Huawei makes divorce from Android official with HarmonyOS NEXT launch
OS Architecture & Technical Aspects
- HarmonyOS NEXT is described as a microkernel, multiserver OS, apparently distinct from Linux and traditional Android.
- Kernel reported as ~90k LOC in a restricted C subset, with >1M LOC of decoupled services assembled per-device.
- Uses mechanisms like SELinux, seccomp, namespaces and a custom “capability system” for IPC and access control.
- Some discussion whether it’s derived from Minix 3 or greenfield; links to Huawei’s OSDI slides suggest a non-Minix, non-Unix-like design.
- App languages include C/C++, Java, ArkTS, Rust, and Huawei’s own languages, but it’s unclear which are implementation vs app SDK languages.
Break from Android & Comparison to Fuchsia
- HarmonyOS NEXT drops Android app support, making it more than an Android skin.
- Several see this as existential for Huawei after US sanctions and loss of Google Play/Services.
- Comparisons to Google’s Fuchsia: some argue Fuchsia stalled as an internal career project with limited deployment; others say it has no strong business case yet.
- Some think Harmony could end up “better than Linux” for certain devices; others expect shortcuts and security holes due to single-vendor hardware+OS pressure.
China-First Strategy & App Ecosystem
- Huawei currently targets China only; outside China, lack of local apps, language barriers, and banking/government apps are seen as blockers.
- In China, super-apps (WeChat, Douyin, etc.) and state promotion are expected to drive adoption; some claim most domestic firms will adapt.
- Outside China, many doubt smaller market share justifies ports, especially for critical apps like payments and IDs.
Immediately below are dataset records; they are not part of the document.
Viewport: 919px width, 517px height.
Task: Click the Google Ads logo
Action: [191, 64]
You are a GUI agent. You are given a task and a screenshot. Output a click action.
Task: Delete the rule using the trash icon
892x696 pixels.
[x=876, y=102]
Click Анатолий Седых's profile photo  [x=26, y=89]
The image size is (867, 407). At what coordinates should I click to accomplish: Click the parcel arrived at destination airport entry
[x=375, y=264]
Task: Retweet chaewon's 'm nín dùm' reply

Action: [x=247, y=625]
Security, Surveillance & Trust
- Strong concern that a closed, state-aligned Chinese OS deepens surveillance; others counter that Western OSes and US-aligned corporations also surveil heavily.
- Some argue users can at least “choose their spyware,” preferring to avoid Chinese vendors; others say everyone spies, distinctions are marginal.
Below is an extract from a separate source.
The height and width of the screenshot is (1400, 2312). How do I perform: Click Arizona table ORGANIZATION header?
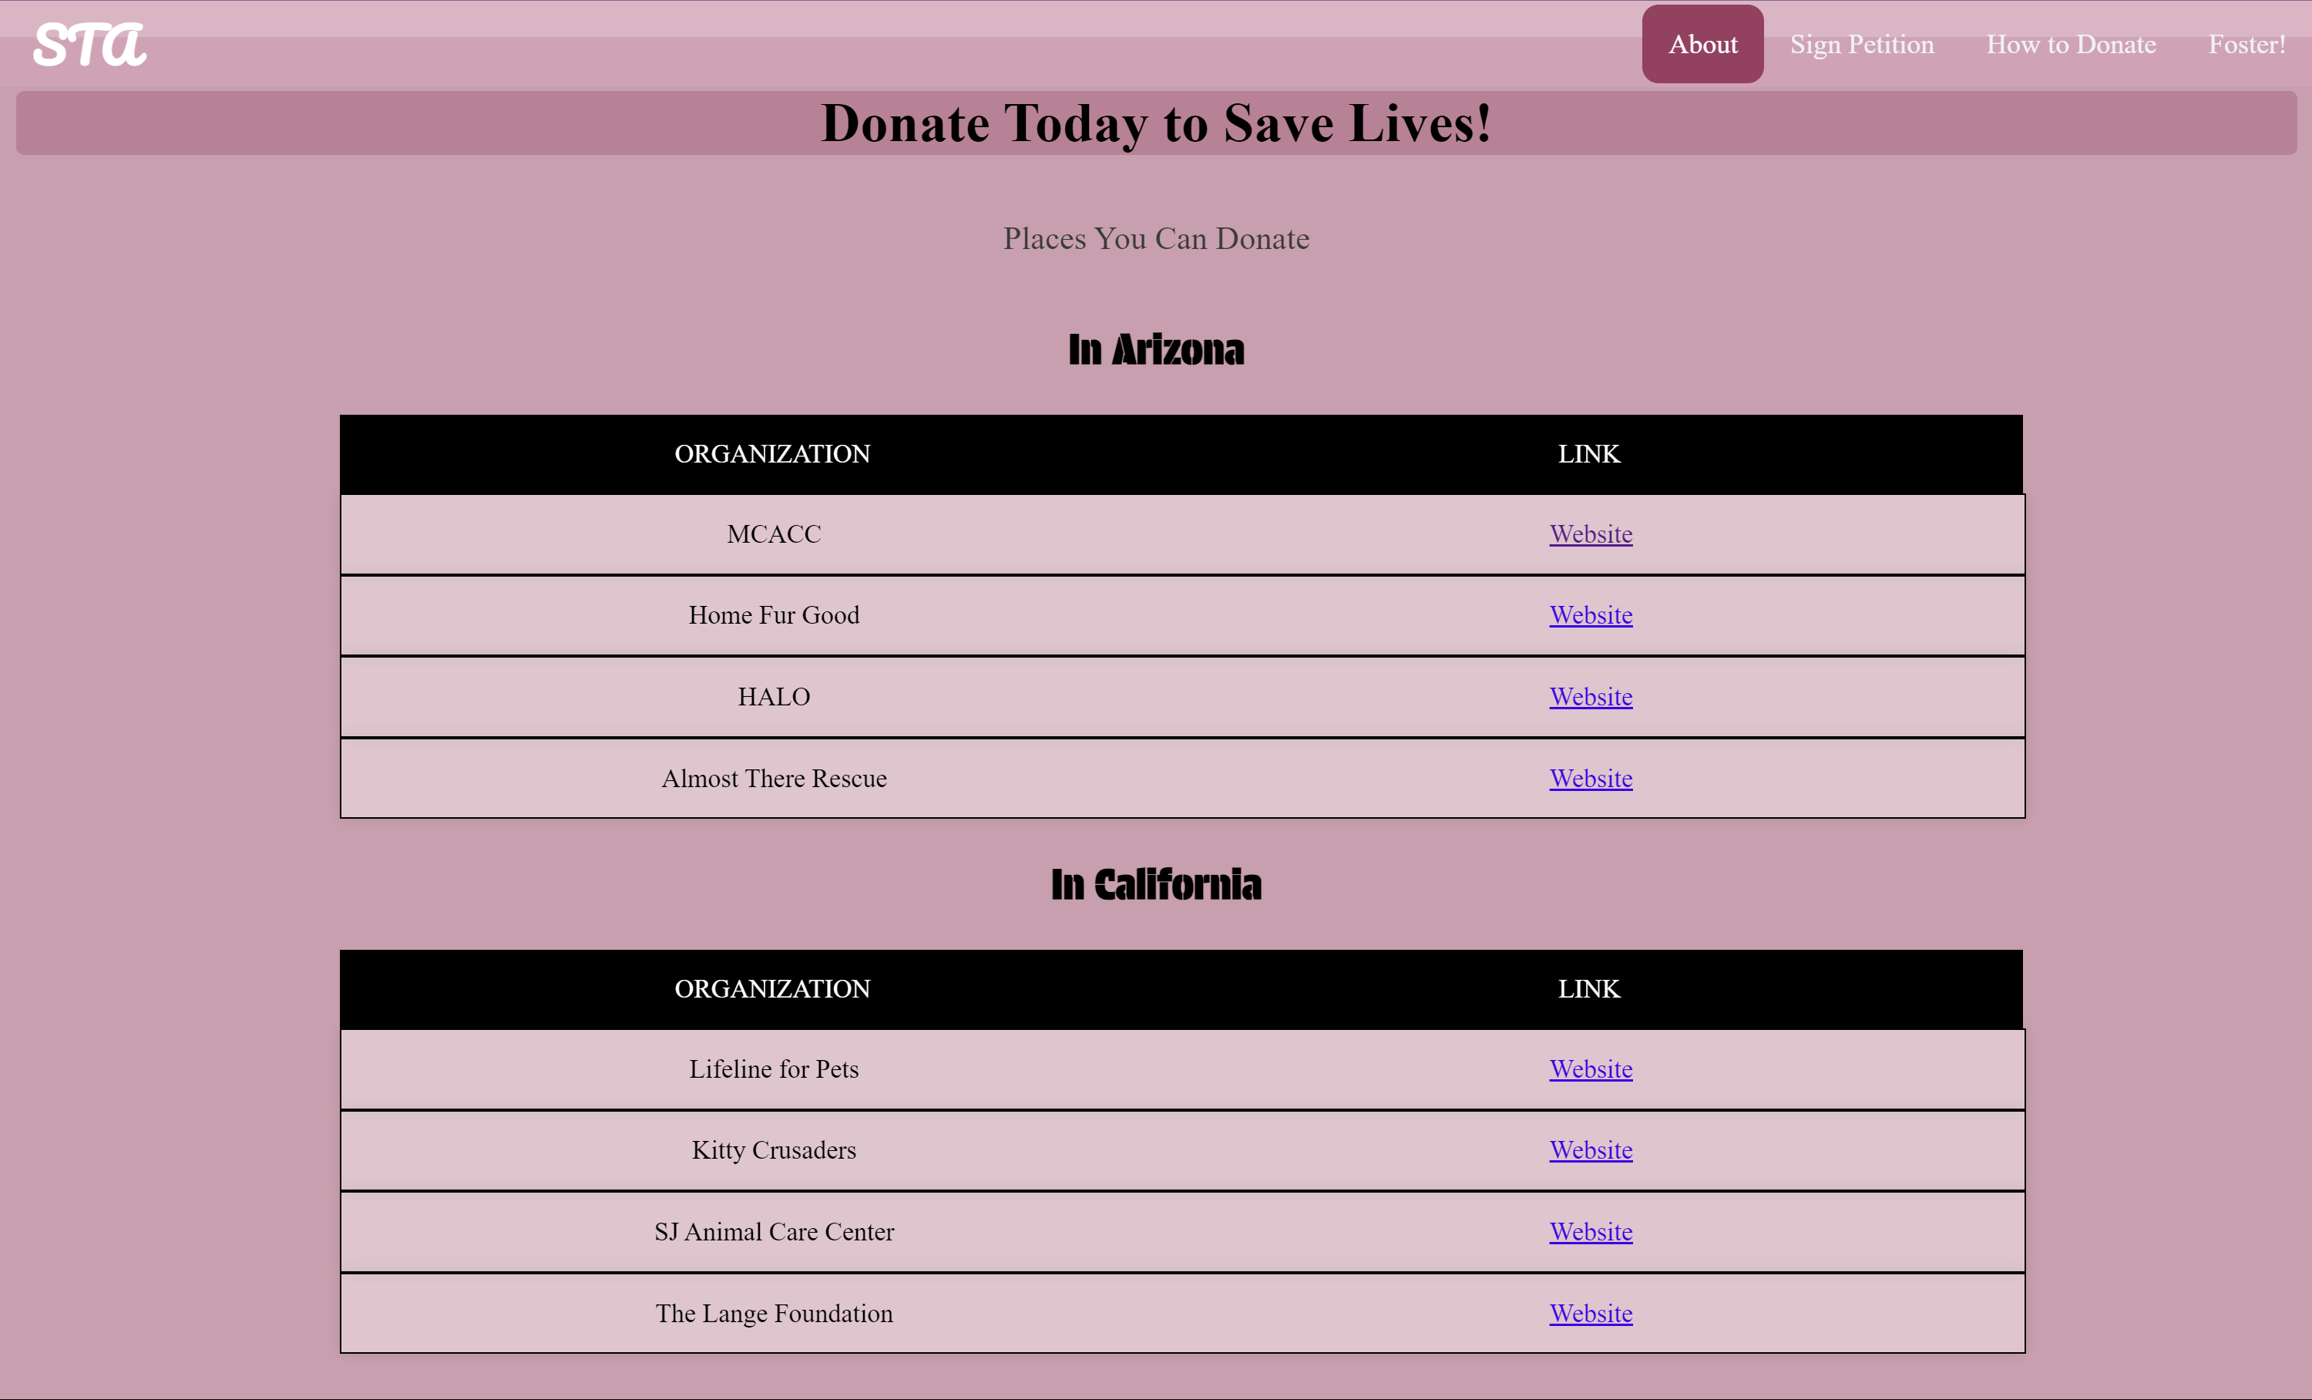point(772,454)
Developer Experience & Openness
- OpenHarmony exists as an open-source base, but HarmonyOS NEXT itself is seen as more proprietary. Relationship between them is somewhat unclear.
- Multiple comments criticize Huawei’s onboarding, documentation, and dev portals as painful, especially for non-Chinese speakers.
Wider Impact & Geopolitics
- Sanctions are framed as having forced Huawei (and China broadly) to innovate toward self-sufficiency in OSes, chips, and PCs.
- Some welcome a third major mobile/desktop platform and more global OS competition; others stress this mainly benefits China and has uncertain impact on US interests.